> [Activity]: Pictures in the listing do not belong in the copy, which should repeat exactly the lines from the one holding "This screenshot has height=748, width=560." through the last line.

####

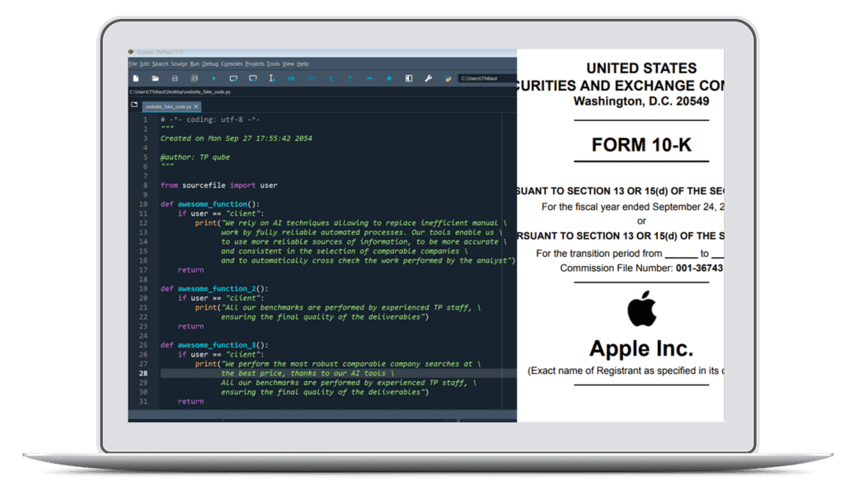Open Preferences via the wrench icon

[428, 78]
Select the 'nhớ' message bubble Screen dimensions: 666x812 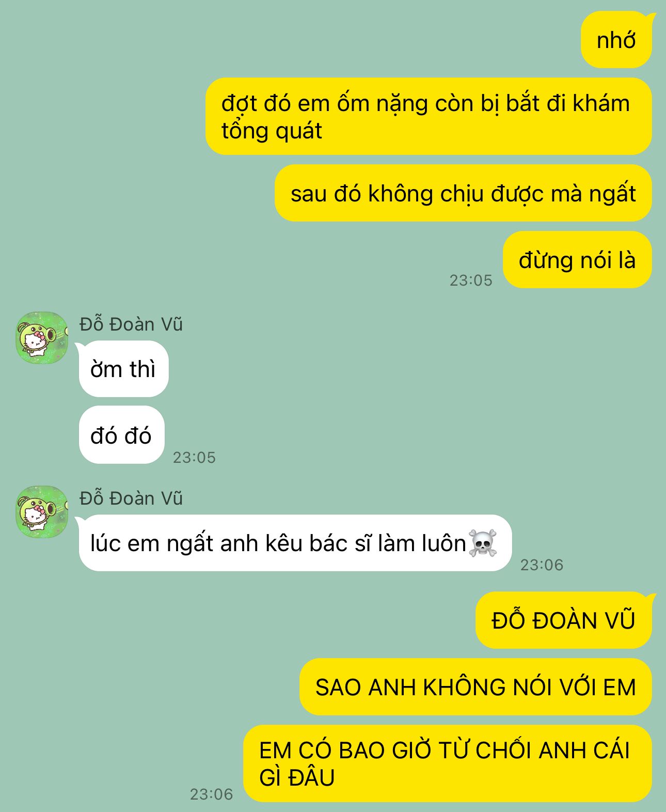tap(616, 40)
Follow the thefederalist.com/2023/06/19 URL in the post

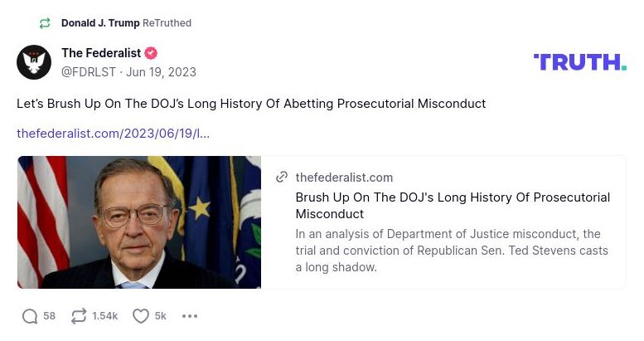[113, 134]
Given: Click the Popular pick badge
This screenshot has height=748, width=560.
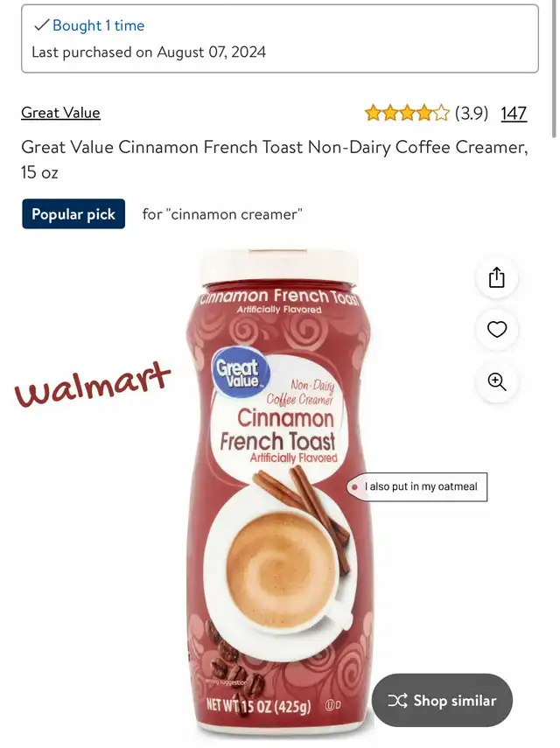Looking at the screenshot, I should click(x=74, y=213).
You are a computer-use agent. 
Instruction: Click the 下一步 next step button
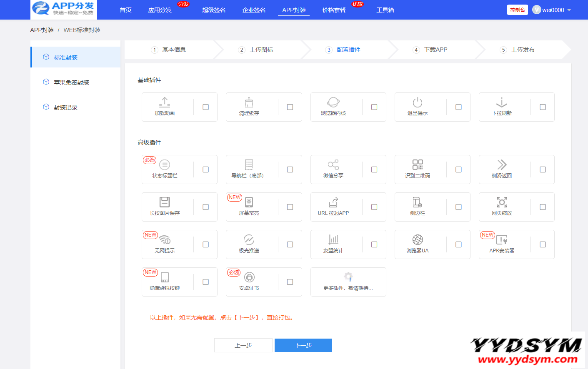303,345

####

> [Solution to this exercise]:
This screenshot has height=748, width=560.
Looking at the screenshot, I should click(x=74, y=213).
You are a computer-use agent. 
Instruction: Click the 下一步 next step button
303,345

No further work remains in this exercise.